Ziarah


Ziarah adalah tanda etik manusia. Tanpa ziarah, manusia menjadi pribadi yang kehilangan hormat dengan dunia metafisikal tempatnya berasal.

Itulah sebabnya, berziarah juga sekaligus menjadi tanda "kenangan" bagi jiwa yang rindu kepulangan di kampung abadi. Ia tanda sehanif-hanifnya jiwa. Bahwa dunia hanyalah terminal persinggahan yang tidak perlu direspon berlebihan. Hiduplah seolah-olah kau akan mati esok. Begitu perkataan Rasulullah.

Sebelum dan sesudah ramadan, ziarah banyak dilakukan orang-orang untuk menandai dua bentuk kunjungannya: bersilaturahmi dengan sanak kerabat dan mengunjungi makam orang-orang yang telah mendahului ke alam kepulangan.

Ziarah yang pertama adalah wahana manusia mempererat hubungannya dengan sesama, sekaligus cara mempertebal ikatan intim dengan pribadi-pribadi yang hanya sesekali bertemu.

Zaman kiwari, saling menziarahi hanyalah pertemuan tanpa bekal kasih sayang. Kata Erich Fromm, di hati manusia modern memendam keinginan untuk "dicintai" tinimbang "mencintai". Mereka enggan "mencintai" lantaran enggan berbagi. Di jiwanya hanya diliputi keinginan untuk mendapatkan perhatian.
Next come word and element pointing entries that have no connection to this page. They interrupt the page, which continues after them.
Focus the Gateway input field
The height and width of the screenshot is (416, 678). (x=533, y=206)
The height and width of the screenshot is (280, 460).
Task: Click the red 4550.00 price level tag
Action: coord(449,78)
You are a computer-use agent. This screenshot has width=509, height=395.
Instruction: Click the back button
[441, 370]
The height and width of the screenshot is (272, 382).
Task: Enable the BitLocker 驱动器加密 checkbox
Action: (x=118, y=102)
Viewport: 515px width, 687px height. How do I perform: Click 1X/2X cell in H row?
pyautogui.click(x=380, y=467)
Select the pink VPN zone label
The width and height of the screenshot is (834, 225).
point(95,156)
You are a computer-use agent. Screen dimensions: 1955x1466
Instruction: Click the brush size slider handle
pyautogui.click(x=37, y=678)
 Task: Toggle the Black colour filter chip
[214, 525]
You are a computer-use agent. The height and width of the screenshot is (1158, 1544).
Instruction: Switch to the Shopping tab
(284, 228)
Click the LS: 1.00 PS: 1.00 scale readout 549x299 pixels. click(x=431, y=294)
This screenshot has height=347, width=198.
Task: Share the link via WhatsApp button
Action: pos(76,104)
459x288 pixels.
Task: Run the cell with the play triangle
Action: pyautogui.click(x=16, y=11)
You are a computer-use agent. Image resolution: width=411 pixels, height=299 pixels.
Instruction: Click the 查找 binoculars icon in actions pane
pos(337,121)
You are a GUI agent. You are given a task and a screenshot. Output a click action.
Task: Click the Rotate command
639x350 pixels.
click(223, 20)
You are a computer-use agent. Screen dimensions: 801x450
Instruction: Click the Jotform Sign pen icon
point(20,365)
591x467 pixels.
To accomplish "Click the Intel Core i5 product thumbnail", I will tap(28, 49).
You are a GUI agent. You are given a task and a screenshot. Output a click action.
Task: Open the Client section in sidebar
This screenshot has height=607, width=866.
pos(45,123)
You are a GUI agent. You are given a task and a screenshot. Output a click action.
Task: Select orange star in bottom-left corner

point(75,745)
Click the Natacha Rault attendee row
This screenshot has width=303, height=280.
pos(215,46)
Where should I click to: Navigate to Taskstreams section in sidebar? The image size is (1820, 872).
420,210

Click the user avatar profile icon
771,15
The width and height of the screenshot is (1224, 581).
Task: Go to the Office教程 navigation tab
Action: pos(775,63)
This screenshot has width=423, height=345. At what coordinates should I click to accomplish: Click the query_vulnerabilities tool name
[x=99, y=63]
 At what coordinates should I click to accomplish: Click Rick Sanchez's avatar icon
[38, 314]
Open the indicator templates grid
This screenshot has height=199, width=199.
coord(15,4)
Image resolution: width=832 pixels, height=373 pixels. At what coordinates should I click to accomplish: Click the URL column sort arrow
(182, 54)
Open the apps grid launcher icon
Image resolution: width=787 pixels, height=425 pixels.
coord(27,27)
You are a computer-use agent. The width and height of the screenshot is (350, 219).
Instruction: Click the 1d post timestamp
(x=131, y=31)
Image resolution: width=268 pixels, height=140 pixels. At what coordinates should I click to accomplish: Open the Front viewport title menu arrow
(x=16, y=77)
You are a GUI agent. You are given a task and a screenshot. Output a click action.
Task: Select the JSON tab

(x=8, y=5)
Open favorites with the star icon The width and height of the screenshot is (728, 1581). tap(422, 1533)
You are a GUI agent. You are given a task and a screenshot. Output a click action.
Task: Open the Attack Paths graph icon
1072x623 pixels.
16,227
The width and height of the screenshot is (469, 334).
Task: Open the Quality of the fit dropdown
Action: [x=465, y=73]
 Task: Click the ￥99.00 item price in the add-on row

"Mencintai" sama halnya memberikan perhatian kasih sayang; sesuatu yang tak dimiliki manusia modern lantaran disedot ke-aku-an yang akut.

Lalu, bagaimanakah ziarah yang sepatutnya? Ziarah yang diperkuat asas cinta. Ziarah yang disebut silaturahmi.

Sebagaimana etimologinya, ziarah ini merupakan interaksi yang diperantai motif kasih sayang. Ibarat ikatan tali yang renggang, kasih sayang-lah yang mempererat ikatan yang aus karena jarang berjumpa dan jarang berkabar. Saling memberikan perhatian, dengan begitu merupakan obat bagi sakitnya suatu hubungan.

Silaturahmi karena itu disebutkan Nabi dapat memperpanjang umur. Jika kelak manusia mati, banyak orang-orang bakal mendoakannya. Doa-doa yang "naik" ke alam penantian menjadi bekal bagi ia yang telah berpulang. Semakin banyak ia bersilaturahmi, semakin banyak pula kemungkinan orang mendoakannya. Semakin panjang-lah umurnya.

Berziarah ke makam-makam adalah tanda orang beriman. Sering-seringlah mengunjungi makam orang yang telah wafat, itu akan mengingatkan jiwa kepada asalnya. Demikian pendakuan Rasulullah. Dengan begitu, manusia dapat sadar bahwa ia adalah mahluk yang dibekali batas di antara dua dunia.

Orang dengan iman, disebutkan dalam al-Qur'an ditandai dari kepercayaannya terhadap hari akhir. Hari yang dibatasi hanya melalui keberadaan makam-makam. Di baliknya, terdapat "dunia" nirbatas; dunia kekal nan abadi.

Dari sini, maka teranglah siapa itu manusia sebenarnya. Ia adalah mahluk kerdil yang sebenarnya mendamba kekekalan. Dan, ziarah adalah "memo" bagi kehidupan masa kini, bahwa yang disebut pertemuan sudah dengan pasti ada perpisahan.

Sesudah kehidupan, ada gerbang kematian menuju alam asali.